In conclusion bronchogenic cysts are uncommon congenital malformations and should be included in the differential diagnosis of congenital cystic and nodular skin lesions on the upper chest, upper back and neck.

REFERENCES

1. Yang SW, Linton JA, Ryu SJ, Shin DH, Park CS. Retroperitoneal multilocular bronchogenic cyst adjacent to adrenal gland. Yonsei Med J 1999;Vol 40(5):523-526.

2. Carden C, Dykes E, Pollock AM. An unusual midline swelling-a case report of a cutaneous bronchogenic cyst. Eur J Pediatr Surg 2008;(18):345-346.
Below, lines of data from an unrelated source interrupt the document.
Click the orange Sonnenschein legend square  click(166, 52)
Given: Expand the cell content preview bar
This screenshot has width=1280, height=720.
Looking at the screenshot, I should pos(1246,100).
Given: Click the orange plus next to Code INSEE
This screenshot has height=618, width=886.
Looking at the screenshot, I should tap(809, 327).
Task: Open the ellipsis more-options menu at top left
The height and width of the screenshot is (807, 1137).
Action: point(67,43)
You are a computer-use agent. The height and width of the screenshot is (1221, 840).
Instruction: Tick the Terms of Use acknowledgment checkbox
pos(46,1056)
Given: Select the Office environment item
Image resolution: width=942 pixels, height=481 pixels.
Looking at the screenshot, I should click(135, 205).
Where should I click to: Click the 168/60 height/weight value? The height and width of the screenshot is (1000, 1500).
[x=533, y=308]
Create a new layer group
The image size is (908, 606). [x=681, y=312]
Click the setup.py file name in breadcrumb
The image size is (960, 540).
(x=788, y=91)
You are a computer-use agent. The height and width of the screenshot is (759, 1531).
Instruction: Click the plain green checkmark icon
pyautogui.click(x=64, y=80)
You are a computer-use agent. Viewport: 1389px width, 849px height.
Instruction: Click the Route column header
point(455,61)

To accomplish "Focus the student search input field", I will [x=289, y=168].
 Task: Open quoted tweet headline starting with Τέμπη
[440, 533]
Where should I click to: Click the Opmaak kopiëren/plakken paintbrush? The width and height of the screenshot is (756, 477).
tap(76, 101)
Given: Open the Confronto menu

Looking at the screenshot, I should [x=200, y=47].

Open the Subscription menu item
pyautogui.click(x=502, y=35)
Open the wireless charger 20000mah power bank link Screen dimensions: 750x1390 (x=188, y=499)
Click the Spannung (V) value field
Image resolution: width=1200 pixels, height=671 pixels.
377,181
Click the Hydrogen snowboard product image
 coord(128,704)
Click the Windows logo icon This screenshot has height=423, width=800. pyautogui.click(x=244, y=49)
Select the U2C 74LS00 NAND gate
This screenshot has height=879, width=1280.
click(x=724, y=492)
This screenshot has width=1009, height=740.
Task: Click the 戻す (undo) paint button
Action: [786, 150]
3. Kundal AK, Zargar NU, Krishna A. Scapular Bronchogenic Cyst. J Indian Assoc Pediatr Surg 2008;13:147-8.

4. Muramatsu T, Shirai T, Sakamoto K.Cutaneous bronchogenic cyst. Int J Dermatol 1990;29(2):143-4.

5. Zvulunov A, Amichai B, Grunwald MH, Avinoach I, Halevy S. Cutaneous bronchogenic cyst delineation of a poorly recognized lesion. Pediatr Dermatol 1998;15:277-81.

6. Gessendorfer H. Cervical branchial cyst. J Pediatric Surgery 1973; 8:435.

7. Kwang-Seok K, Sin-Soo Jeun, Youn-Soo Lee, Chun-Kun Park. Sacral Intraspinal Bronchogenic Cyst; A Case Report. J Korean Med Sci 2008; 23(5):895-897.

8. Desforges G. Primitive foregut cysts. Ann Thorac Surg 1967;4:574-7.

9. Beyer LG, English JC, Halbach DP. Presternal bronchogenic sinus with pedunculated lymphoid aggregates. Am J Dermatol 2000;22:79-82.

10. Tanaka M, Shimokawa R Matsubara O. Mucoepidermoid carcinoma of the thymic region. Acta Pathol Jpn 1982;32:703-12.